▸ **Source document**:
Business Alliance Agreement
Category: Alliance
Business Alliance Agreement with SMS Biz Sdn. Bhd. and Its
Shareholders
BUSINESS ALLIANCEMENT AGREEMENT
This BUSINESS ALLIANCE AGREEMENT (the “Agreement”), dated as of November 28th, 2006, by and among Asia Payment Systems, Inc., a Nevada corporation, having a principal office address at 39th Floor, One Exchange Square, 8, Connaught Place, Central, Hong Kong (hereinafter referred to as the “Company”) and SMS Biz Sdn. Bhd., a corporation incorporated in Malaysia, having a registered address at Unit 3A-11, 3A Floor, Suite A, Block A, Damansara Intan, No, 1, Jalan SS20/27, 47400 Petaling Jaya, Selangor, Malaysia (hereinafter referred to as “SMSBIZ”), and the shareholders of SMSBIZ, namely, Yap Kit Chuan, holding Malaysian I/D Card number 761028-05-5043 (hereinafter referred to as “YAP”), and Chua Tong Ling, holding Malaysian I/D Card number 741021-06-5056 (hereinafter referred to as “CHUA”), both residing at No. 25, Jalan SP 6/3, Taman Segar Perdana, 43200 Cheras, Selangor, Malaysia .
W I T N E S S E T H:
WHEREAS, YAP and CHUA (hereinafter collectively referred to as “the Vendors”) presently own 100% of the common stock of SMSBIZ (hereinafter referred to as “the SMSBIZ Shares”) and are the two directors of SMSBIZ which conducts prepaid and postpaid long distance call services by issuing prepaid cards and sell such cards to individual end users and opening accounts to corporate and home users in Malaysia through appointed distributors and/or retailers and/or agents.
WHEREAS, the Company presently conducts payments and loyalty rewards related businesses in Asia and desires to make certain business alliances with SMSBIZ and/or the Vendors which include the granting of an option by the Vendors for the Company to acquire from them all of their SMSBIZ Shares in the future, the assignment of a distributorship agreement from a company in Malaysia which is owned and controlled by the Vendors, to the Company, the appointment of an experienced individual to be the general manager of SMSBIZ, and the assistance to be provided by the Company to SMSBIZ to apply for a Multimedia Super Corridor Status in Malaysia, on the terms and conditions set forth below.

▸ **The task**: Carry the business alliance agreement forward from the end of its second recital.

▸ **Items**:
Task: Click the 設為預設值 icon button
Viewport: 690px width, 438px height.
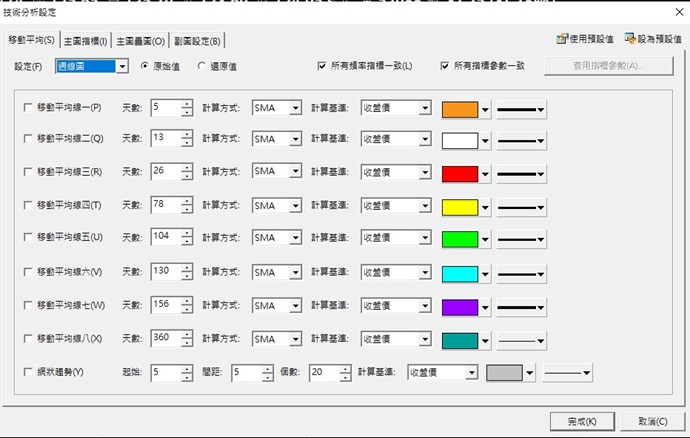Action: (652, 39)
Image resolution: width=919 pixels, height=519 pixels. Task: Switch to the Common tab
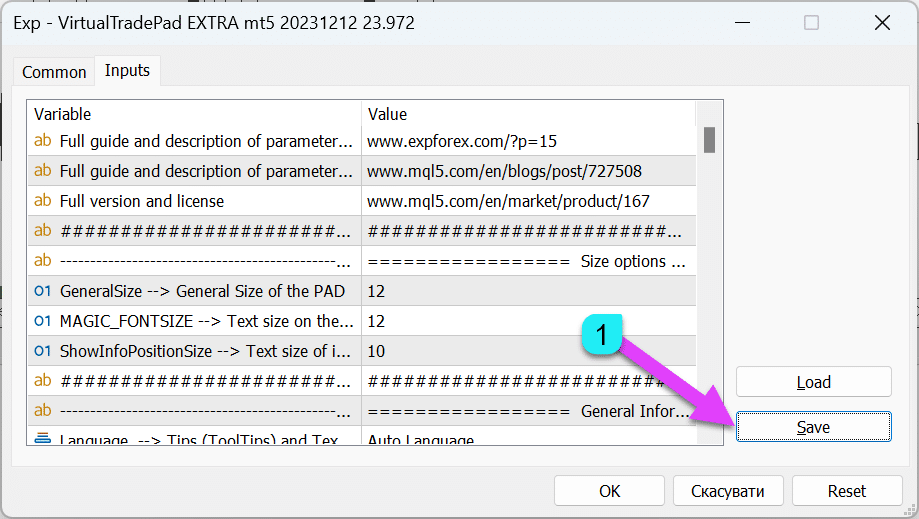pyautogui.click(x=54, y=72)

▸ **Output**:
NOW, THEREFORE, in consideration of the premises and of the mutual representations, warranties and agreements set forth herein, the Parties hereto agree as follows:
ARTICLE I
Definitions
In addition to terms defined elsewhere in this Agreement, the following terms when used in this Agreement shall have the meanings indicated below:
“Agreement” shall mean this Business Alliance Agreement together with all exhibits and schedules referred to herein, which exhibits and schedules are incorporated herein and made a part hereof.
“Commission” shall mean the United States Securities and Exchange Commission.
“Company Common Stock” shall mean the shares of the Company’s $0.001 par value per share common stock
“Confidential Information” means any information concerning the businesses and affairs of SMSBIZ or the Company that is not already generally available to the public.
“Exchange Act” shall mean the Securities Exchange Act of 1934, as amended. “Indemnified Party” shall have the meaning set forth in Section 5.7. “Indemnifying Party” shall have the meaning set forth in Section 5.7.
“SMSBIZ Share” shall mean the shares of SMSBIZ’s Ringgit Malaysia One (RM1.00) par value per share common stock.
“Investments” shall mean, with respect to any Person, all advances, loans or extensions of credit to any other Person (except for extensions of credit to customers in the ordinary course of business), all purchases or commitments to purchase any stock, bonds, notes, debentures or other securities of any other Person, and any other investment in any other Person, including partnerships or joint ventures (whether by capital contribution or otherwise) or other similar arrangement (whether written or oral) with any Person, including, but not limited to, arrangements in which (i) the first Person shares profits and losses of the other Person, (ii) any such other Person has the right to obligate or bind the first Person to any third party, or (iii) the first Person may be wholly or partially liable for the debts or obligations of such partnership, joint venture or other entity.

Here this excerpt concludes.